The European Medicines Agency’s (EMA) Committee for Medicinal Products for Human Use (CHMP) has recommended the approval of Tegsedi (inotersen) as a treatment for Stage 1 or 2 polyneuropathy in adults with hereditary transthyretin amyloidosis (hATTR), also known as familial amyloid polyneuropathy (FAP).
CHMP’s opinion will now be considered by the European Commission, which is responsible for granting marketing authorization for medications in the European Union and for European Economic Area members, including Iceland, Liechtenstein, and Norway.
“Today’s positive CHMP opinion is an important step toward making TEGSEDI available to people with this systemic, progressive and fatal hereditary disease that relentlessly deprives them of their independence and dignity,” Paula Soteropoulos, CEO of Akcea Therapeutics, said in a press release.
“We are now anticipating approval in Europe shortly and we are ready to launch TEGSEDI to bring this new treatment to people with hATTR amyloidosis [FAP],” she added.
CHMP’s recommendation to approve Tegsedi is based on encouraging results from Ionis’ Phase 3 NEURO-TTR study (NCT01737398) and the open-label extension study (NCT02175004), which demonstrated that Tegsedi showed significant benefit in patients with FAP compared to patients treated with placebo.
Tegsedi was found to be effective in both primary endpoints: the Norfolk Quality of Life Questionnaire-Diabetic Neuropathy (Norfolk QoL-DN) and the modified Neuropathy Impairment Score +7 (mNIS+7), which measures disease progression.
Additionally, treatment with Tegsedi led to a significant reduction in levels of the transthyretin (TTR) protein, the accumulation of which is the underlying cause of FAP.
“The benefit demonstrated by TEGSEDI in the Phase 3 NEURO-TTR trial on both measures of quality of life and neurological disease progression provides hope for patients and their families that they may be able to maintain greater independence from their disease by alleviating debilitating symptoms while preserving their ability to perform daily activities,” said Teresa Coelho, MD, neurologist and neurophysiologist at Santo António Hospital in Porto, Portugal.

::::

#### Task to complete:
Continue the article on the CHMP recommendation for Tegsedi from its final sentence onward.

Pixel coordinate grounding data:
::::

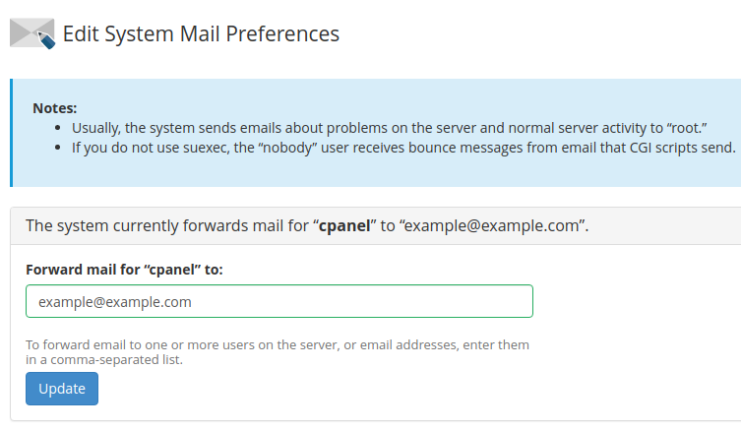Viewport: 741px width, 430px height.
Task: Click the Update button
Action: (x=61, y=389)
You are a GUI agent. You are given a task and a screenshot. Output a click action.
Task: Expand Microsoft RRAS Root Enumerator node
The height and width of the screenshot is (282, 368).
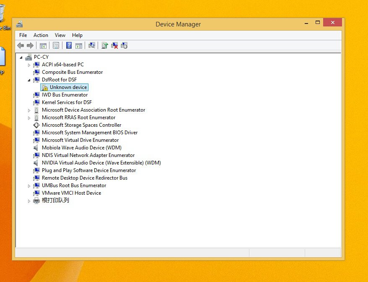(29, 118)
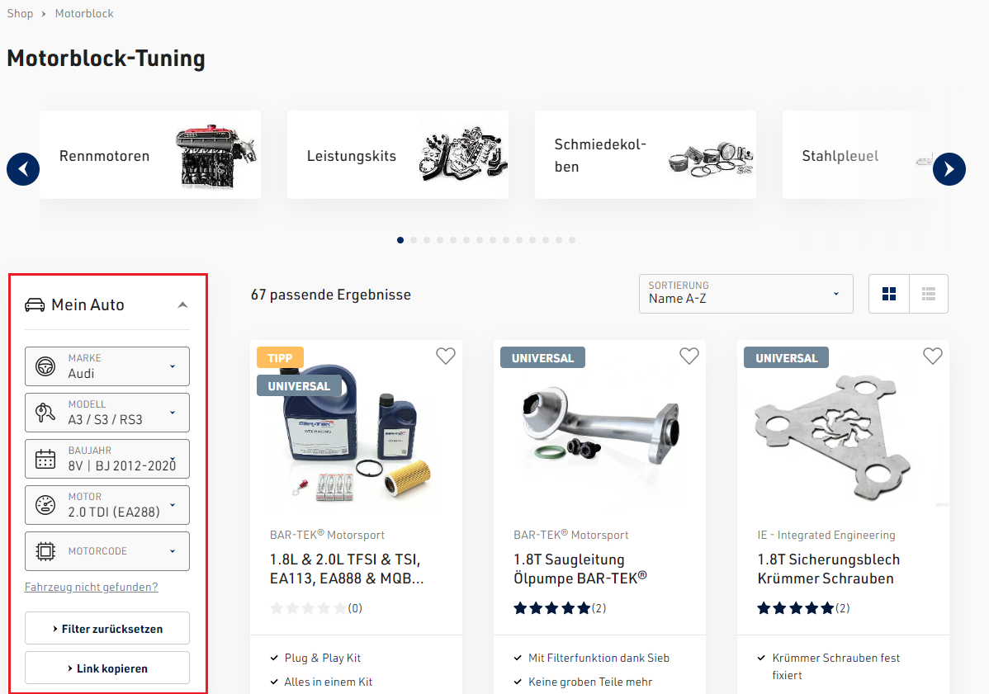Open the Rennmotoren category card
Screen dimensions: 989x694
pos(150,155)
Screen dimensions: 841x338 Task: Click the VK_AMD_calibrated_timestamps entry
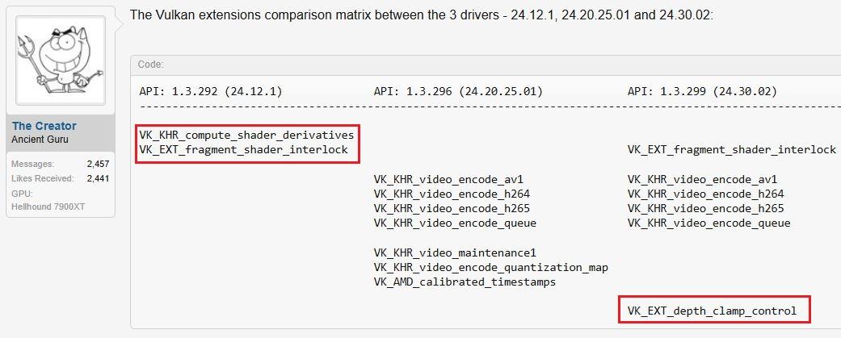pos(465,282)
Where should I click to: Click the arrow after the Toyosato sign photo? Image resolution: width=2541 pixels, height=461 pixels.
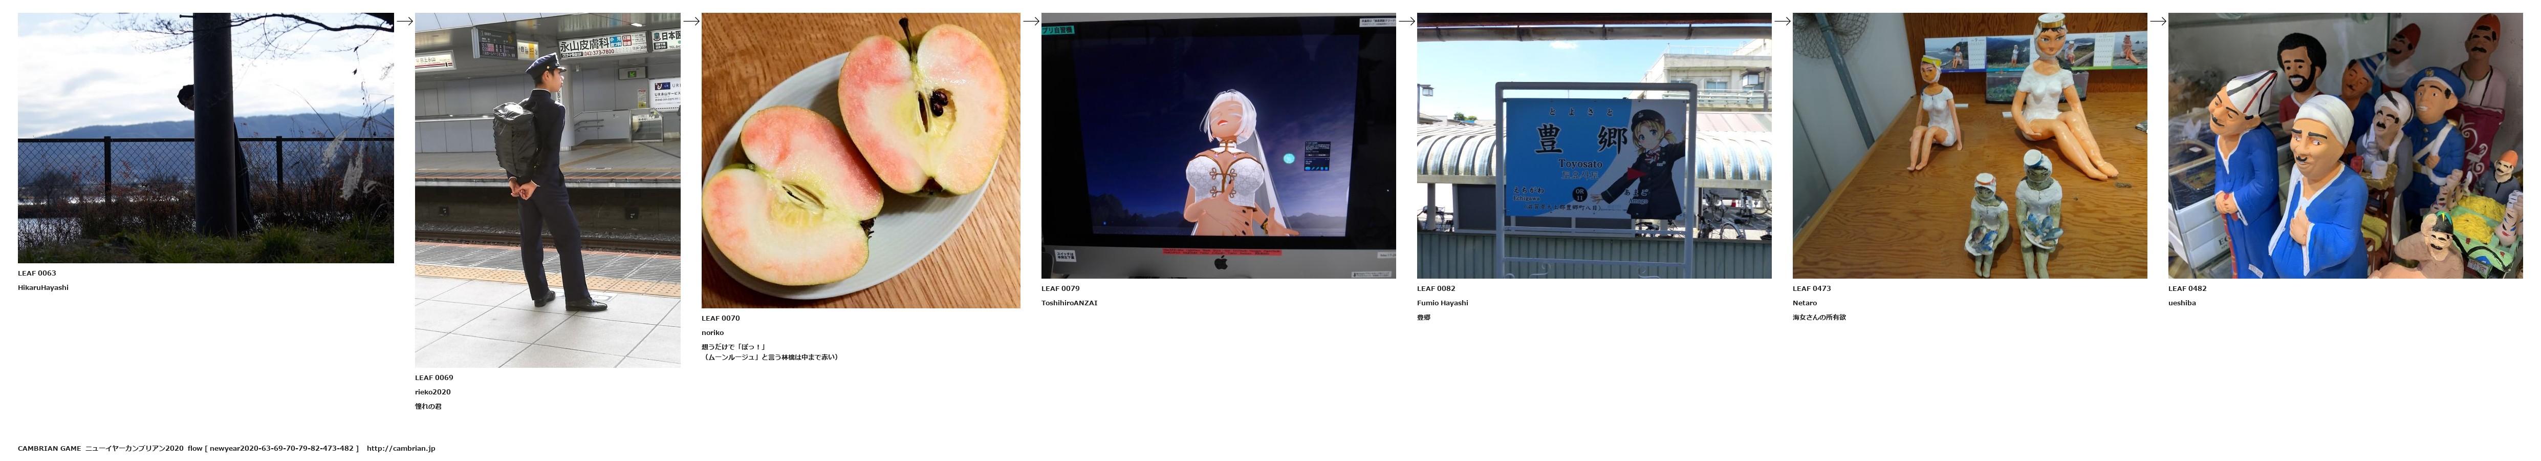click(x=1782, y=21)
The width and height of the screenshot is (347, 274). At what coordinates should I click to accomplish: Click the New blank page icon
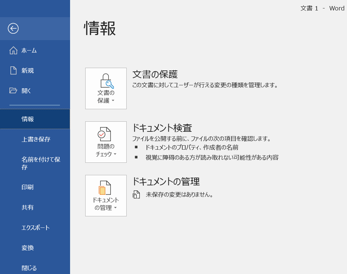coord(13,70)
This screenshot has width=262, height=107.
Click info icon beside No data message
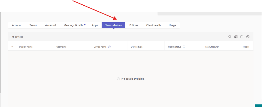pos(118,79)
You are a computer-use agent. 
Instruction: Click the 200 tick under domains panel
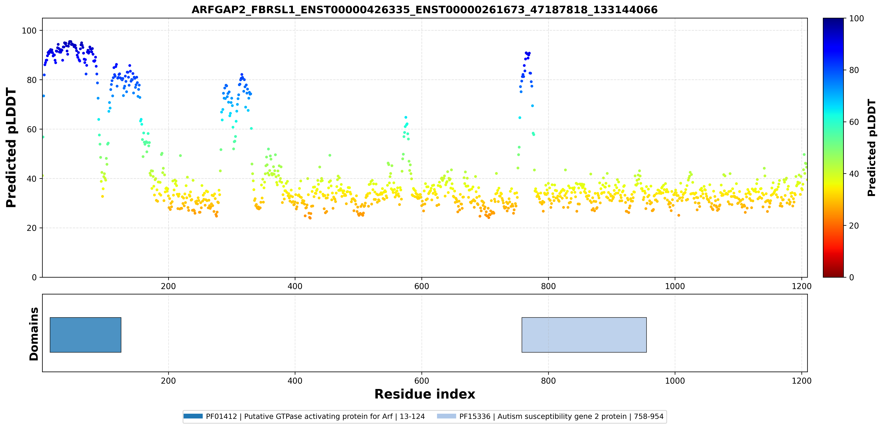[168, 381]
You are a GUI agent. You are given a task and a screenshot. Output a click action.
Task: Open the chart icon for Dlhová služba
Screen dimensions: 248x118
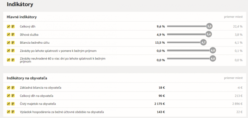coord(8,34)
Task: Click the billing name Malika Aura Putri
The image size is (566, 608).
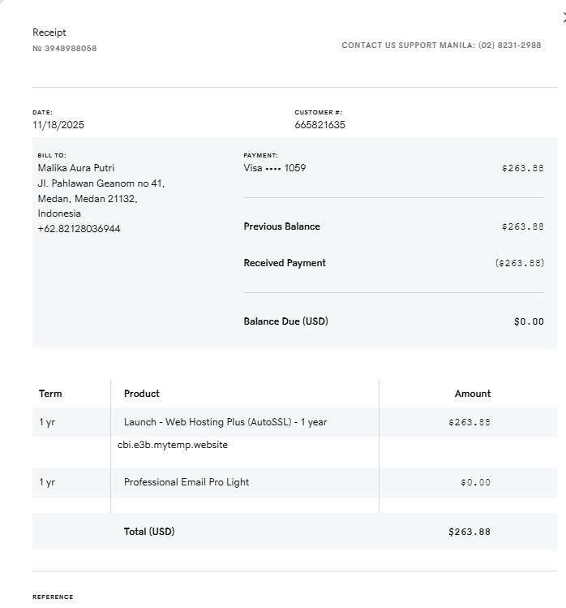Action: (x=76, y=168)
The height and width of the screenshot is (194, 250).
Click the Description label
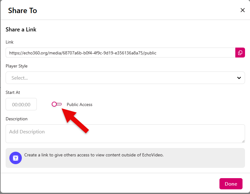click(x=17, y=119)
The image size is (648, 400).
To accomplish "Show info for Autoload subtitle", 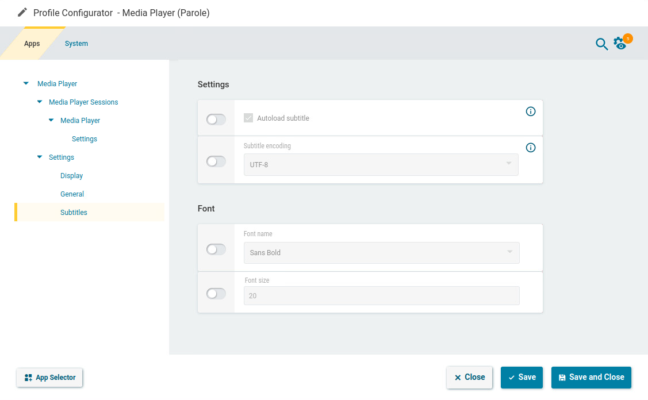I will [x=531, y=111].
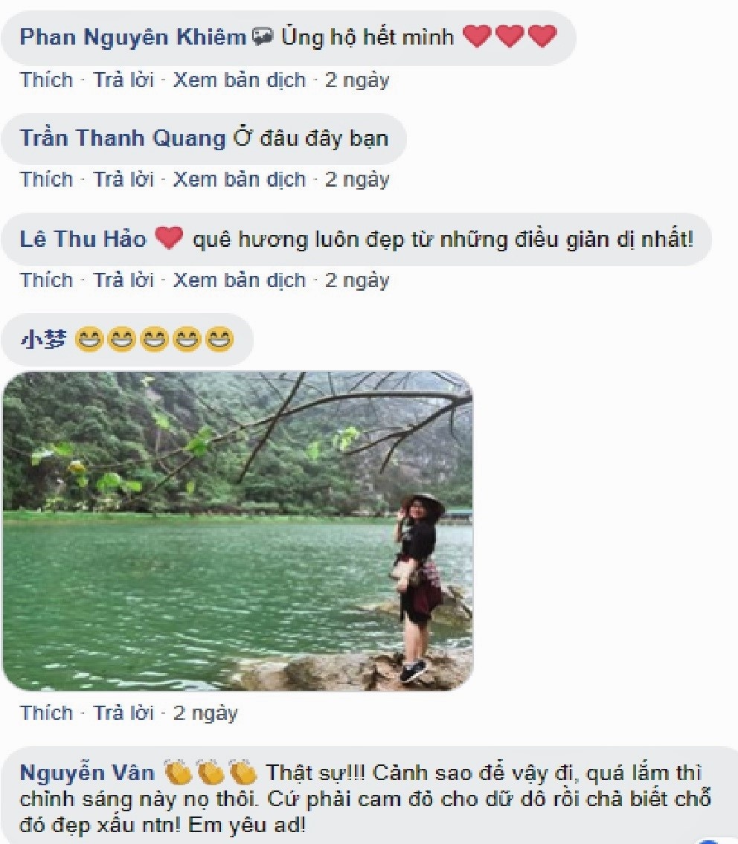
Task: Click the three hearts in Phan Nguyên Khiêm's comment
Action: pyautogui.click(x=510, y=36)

::::

#### Reply:
The adverse effects of Tegsedi treatment includes risk of thrombocytopenia (low platelet levels) and glomerulonephritis (kidney inflammation), which were effectively managed by enhanced monitoring and early detection and management.
Tegsedi is an antisense drug that is targeted to reduce the production of the TTR protein. Antisense drugs interact with and inactivate mRNA, the molecule that leads to the production of a protein.
“This positive CHMP opinion moves Ionis one step closer to becoming a multi-product sustainably profitable company delivering life-changing drugs to patients,” said Brett P. Monia, PhD, chief operating officer at Ionis Pharmaceuticals.
“Our antisense technology platform continues to deliver many important scientific and medical advances that should support continuing growth,” he said. “We remain highly committed to bringing TEGSEDI and other drugs from our pipeline to patients.”
Tegsedi is also under regulatory review for marketing approval in the United States and Canada. It has been granted orphan drug and fast track status by the U.S. Food and Drug Administration and the EMA.